I think this is for schools to really understand, they know their children. I think this locally led recovery, but supported with the evidence supporting with the resources, this doesn’t come for free, and how you create those opportunities and how you support and reward teachers for doing it, and how you bring in potentially other people.

We’ve seen parents really play a new role in children’s learning. There’s something about a new engagement in the children’s learning which I think is interesting, which we would want to capture.

And critically, the way technology is really beginning to change education, new opportunities for learning through technology, through virtual classes, online learning – you can imagine that being provided in different times of the day and over the week. I think we need to break out of a slightly old-fashioned view of this. I think that Covid has shown us innovative ways, that schools are showing us actually that we need to capture to extend the learning time.

 

How do you think the National Tutoring Programme has done so far, and how do you think it can improve?

I think tutoring is definitely part of the suite of the menu and again, we need to make sure that schools are very much in control of this, they know the right children, they know how to line it up to the curriculum, again the technology helps your tutoring be aligned to what’s needed in the school, and the tutoring is much more closely aligned to school, I think that’s when it works best.

I think it’s a good first start but it’s only a first start to have those sort of programmes in place, but it was a very pragmatic and sensible reaction and provision that we could put into the system straightaway for that group for that large group of young people and more to come.

 

What does the evidence show is the best interventions for catch-up?

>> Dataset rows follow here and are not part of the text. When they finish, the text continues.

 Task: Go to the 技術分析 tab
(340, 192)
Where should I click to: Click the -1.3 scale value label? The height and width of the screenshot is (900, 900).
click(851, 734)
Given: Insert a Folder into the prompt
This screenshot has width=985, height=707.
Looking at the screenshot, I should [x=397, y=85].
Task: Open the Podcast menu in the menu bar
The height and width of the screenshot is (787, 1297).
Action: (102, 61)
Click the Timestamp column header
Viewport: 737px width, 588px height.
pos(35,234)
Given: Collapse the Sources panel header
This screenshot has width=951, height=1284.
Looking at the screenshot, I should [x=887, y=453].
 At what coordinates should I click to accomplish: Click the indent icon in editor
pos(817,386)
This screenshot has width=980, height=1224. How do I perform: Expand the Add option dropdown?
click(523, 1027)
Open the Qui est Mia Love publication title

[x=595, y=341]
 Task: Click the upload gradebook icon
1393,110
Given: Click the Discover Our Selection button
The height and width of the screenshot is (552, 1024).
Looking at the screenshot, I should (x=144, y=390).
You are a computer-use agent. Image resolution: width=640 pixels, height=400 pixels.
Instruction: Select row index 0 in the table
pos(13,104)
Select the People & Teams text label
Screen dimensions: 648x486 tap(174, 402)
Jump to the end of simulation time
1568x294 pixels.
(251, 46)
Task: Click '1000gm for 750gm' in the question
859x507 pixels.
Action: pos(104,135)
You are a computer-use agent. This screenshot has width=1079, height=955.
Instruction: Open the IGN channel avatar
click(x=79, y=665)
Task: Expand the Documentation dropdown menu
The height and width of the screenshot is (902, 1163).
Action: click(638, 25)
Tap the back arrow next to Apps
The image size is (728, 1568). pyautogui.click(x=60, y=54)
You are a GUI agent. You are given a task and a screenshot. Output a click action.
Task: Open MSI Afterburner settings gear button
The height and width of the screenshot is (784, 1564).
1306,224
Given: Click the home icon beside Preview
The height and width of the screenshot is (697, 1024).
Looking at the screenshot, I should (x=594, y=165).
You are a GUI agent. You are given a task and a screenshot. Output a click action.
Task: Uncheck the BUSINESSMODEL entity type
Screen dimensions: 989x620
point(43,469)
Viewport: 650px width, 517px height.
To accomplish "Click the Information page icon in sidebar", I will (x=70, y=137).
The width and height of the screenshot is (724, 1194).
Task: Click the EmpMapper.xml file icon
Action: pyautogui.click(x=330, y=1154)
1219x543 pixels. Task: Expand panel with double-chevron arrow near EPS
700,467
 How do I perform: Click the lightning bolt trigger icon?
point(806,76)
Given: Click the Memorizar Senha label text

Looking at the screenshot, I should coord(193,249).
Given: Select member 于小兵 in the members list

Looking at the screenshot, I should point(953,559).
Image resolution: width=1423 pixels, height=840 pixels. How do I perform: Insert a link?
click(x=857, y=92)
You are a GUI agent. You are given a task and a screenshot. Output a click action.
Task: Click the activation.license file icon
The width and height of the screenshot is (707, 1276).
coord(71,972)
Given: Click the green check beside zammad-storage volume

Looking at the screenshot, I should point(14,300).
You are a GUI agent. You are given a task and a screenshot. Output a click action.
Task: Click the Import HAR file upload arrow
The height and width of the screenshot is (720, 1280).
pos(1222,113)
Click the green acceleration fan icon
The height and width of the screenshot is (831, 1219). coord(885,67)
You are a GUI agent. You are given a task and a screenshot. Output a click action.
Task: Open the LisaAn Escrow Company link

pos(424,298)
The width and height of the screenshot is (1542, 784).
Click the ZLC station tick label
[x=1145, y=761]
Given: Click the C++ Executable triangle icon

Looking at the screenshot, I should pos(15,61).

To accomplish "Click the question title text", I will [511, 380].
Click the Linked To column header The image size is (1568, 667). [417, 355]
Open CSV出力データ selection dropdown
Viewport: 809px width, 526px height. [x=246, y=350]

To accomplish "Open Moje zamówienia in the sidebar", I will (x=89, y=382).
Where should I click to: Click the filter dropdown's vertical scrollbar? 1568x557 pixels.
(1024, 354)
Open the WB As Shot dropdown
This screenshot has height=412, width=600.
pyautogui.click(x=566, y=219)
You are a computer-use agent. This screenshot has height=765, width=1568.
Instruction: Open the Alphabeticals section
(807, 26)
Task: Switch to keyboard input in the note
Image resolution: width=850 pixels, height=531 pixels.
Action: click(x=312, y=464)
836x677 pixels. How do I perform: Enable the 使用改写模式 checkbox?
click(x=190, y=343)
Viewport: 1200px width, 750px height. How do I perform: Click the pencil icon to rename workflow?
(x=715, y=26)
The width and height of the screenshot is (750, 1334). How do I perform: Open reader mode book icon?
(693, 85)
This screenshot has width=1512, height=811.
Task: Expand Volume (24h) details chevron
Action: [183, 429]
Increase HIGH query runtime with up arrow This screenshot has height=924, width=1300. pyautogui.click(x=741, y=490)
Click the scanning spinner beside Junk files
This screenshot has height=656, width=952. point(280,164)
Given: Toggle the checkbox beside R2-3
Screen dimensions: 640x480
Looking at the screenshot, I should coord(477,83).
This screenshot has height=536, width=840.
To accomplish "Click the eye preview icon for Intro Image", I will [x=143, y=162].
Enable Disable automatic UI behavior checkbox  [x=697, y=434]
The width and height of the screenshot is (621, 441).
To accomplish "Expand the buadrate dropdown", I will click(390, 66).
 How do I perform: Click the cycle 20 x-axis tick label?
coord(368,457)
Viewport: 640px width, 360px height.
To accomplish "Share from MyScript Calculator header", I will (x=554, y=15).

The very best intervention for catch up is to provide children with the highest quality teaching that you can offer. So this is why everything we do, must be underpinned by a commitment to support our teachers to be the best they can, to continue to invest in them, their professional development, that is undoubtedly the best catch up offer.

And then I think around that you can ask the question, what’s been the loss? What’s been the gap? Now, from diagnostic assessment people have to work that out, and then ask the question, how can we build that in? And I think that’s where you’re going to get to a broad range of activities. So, the best catch up is the one that’s locally informed, built on diagnostic assessment and driven, but at its heart by the best quality teaching we can provide in our schools.